The King
by Rich Koslowski
(Top Shelf, 2005)

The King has reentered the building.

Please. Not again.

Let's be honest. What more can be done with the old canard that Elvis Presley isn't dead? In fact, this idea has run so rampant that no rock 'n' roll singer has ever died, and Elvis, Jim Morrison, Jimmie Hendrix and Buddy Holly are actually playing pinochle with Janis Joplin and John Lennon somewhere in Oklahoma right now. Elvis is winning.

But can artist and writer Rich Koslowski bring something fresh in the way of characterization, plot and dialogue to his graphic novel The King?

Astonishingly, yes.

Is his visual storytelling strong enough to keep a reader turning pages to reach the denouement?

You bet.

His art is cartoonish but powerful, the staging in each panel flawless, the pacing from panel to panel enticing, and his visual characterizations are both appealing and consistent.

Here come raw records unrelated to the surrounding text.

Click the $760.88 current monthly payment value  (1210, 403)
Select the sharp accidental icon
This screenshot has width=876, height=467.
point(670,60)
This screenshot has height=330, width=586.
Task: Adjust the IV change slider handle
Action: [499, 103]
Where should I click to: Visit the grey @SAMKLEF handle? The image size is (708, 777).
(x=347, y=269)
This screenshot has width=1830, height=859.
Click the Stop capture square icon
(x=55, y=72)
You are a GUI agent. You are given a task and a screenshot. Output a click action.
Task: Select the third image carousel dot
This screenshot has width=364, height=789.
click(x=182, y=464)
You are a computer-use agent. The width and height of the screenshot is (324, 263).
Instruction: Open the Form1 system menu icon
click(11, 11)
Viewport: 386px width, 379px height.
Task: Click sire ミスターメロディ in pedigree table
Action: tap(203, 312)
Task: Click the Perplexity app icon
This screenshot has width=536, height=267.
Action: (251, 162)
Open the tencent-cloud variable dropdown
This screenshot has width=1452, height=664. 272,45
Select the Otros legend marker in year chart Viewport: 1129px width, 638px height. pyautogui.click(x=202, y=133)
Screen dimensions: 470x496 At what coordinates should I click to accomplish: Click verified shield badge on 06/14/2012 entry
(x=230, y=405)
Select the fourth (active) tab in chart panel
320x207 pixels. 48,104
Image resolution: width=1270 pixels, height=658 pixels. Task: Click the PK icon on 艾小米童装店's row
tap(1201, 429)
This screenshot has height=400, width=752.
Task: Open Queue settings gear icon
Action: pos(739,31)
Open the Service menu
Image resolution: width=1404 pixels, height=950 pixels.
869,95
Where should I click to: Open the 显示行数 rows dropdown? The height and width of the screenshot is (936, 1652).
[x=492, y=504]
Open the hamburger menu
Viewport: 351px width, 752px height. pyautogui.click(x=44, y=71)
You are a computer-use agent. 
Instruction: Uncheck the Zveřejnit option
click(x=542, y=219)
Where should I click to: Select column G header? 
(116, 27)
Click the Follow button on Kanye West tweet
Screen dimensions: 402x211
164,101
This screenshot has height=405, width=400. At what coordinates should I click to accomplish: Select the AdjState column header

Well then, can just a little bit of what The King is all about be shared?

Sure. It is about real and phony faith.

Put your fists down. It is also about a washed up National Enquirer journalist investigating an Elvis impersonator in a gold helmet who is so convincing he's turned a dump in Las Vegas into a money-making machine and founded his own church. The impersonator picked this reporter to interview him.

It is about the cronies who surround this Elvis, and why they do so. And it is about 261 pages long. And it is all done using profanity, nihilism, sexual and drug abuse, and nudity, all sure markers that it will get slammed by this reviewer. And yet, it never glamorizes these vices.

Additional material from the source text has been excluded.